Potential Physiological and Cellular Mechanisms of Exercise That Decrease the Risk of Severe Complications and Mortality Following SARS-CoV-2 Infection

The coronavirus disease 2019 (COVID-19) pandemic caused by severe acute respiratory syndrome coronavirus 2 (SARS-CoV-2) has unmasked mankind’s vulnerability to biological threats. Although higher age is a major risk factor for disease severity in COVID-19, several predisposing risk factors for mortality are related to low cardiorespiratory and metabolic fitness, including obesity, cardiovascular disease, diabetes, and hypertension. Reaching physical activity (PA) guideline goals contribute to protect against numerous immune and inflammatory disorders, in addition to multi-morbidities and mortality. Elevated levels of cardiorespiratory fitness, being non-obese, and regular PA improves immunological function, mitigating sustained low-grade systemic inflammation and age-related deterioration of the immune system, or immunosenescence. Regular PA and being non-obese also improve the antibody response to vaccination.
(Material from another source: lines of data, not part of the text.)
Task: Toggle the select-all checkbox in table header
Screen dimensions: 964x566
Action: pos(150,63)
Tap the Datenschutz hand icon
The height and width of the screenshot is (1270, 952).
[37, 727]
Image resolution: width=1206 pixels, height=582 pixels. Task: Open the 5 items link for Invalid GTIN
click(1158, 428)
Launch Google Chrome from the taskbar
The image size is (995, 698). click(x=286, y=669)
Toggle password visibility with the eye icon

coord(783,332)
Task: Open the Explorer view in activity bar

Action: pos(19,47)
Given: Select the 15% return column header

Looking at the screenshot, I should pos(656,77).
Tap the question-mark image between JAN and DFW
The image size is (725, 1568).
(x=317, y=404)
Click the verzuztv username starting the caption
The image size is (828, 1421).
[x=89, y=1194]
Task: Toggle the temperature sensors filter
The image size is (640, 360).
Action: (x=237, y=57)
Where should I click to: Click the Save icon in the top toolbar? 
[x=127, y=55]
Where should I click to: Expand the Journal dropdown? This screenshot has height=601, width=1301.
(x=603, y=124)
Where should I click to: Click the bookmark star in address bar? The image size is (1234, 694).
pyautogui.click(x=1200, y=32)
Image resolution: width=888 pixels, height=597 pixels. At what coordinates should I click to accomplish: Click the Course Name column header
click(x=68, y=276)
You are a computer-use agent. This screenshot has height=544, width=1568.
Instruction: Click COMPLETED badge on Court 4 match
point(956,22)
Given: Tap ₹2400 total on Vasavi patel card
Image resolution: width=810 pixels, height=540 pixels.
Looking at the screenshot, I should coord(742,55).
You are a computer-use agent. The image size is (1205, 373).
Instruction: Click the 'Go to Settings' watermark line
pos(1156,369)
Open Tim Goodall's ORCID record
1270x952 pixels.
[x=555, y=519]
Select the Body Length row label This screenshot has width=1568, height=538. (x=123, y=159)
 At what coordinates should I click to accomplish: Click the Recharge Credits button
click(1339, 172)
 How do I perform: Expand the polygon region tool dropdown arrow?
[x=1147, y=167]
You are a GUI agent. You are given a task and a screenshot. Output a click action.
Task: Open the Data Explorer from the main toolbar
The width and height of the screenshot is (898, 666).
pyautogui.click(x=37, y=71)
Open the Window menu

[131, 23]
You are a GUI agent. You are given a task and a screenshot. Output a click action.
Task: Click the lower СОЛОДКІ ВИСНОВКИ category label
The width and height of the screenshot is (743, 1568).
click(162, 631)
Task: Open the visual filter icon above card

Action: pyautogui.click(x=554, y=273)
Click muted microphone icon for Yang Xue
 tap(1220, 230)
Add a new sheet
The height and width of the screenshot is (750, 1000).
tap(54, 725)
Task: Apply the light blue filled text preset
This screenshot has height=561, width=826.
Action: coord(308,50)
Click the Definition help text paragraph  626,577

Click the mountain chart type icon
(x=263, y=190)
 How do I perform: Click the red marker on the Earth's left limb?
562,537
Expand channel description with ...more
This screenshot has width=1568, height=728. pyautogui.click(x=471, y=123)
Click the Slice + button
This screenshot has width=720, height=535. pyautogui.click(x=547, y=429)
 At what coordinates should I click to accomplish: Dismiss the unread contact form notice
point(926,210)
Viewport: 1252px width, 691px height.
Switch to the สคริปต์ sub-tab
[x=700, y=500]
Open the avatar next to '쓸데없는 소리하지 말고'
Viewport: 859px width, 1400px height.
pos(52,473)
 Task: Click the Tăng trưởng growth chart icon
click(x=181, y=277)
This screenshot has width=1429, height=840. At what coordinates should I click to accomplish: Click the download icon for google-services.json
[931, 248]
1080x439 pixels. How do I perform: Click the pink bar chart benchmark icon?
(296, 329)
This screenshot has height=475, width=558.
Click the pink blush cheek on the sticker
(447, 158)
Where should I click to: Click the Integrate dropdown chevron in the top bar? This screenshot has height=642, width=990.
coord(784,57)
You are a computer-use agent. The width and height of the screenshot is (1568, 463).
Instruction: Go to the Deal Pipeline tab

In this review, we highlight potential physiological, cellular, and molecular mechanisms that are affected by regular PA, increase the host antiviral defense, and may determine the course and outcome of COVID-19. Not only are the immune system and regular PA in relation to COVID-19 discussed, but also the cardiovascular, respiratory, renal, and hormonal systems, as well as skeletal muscle, epigenetics, and mitochondrial function.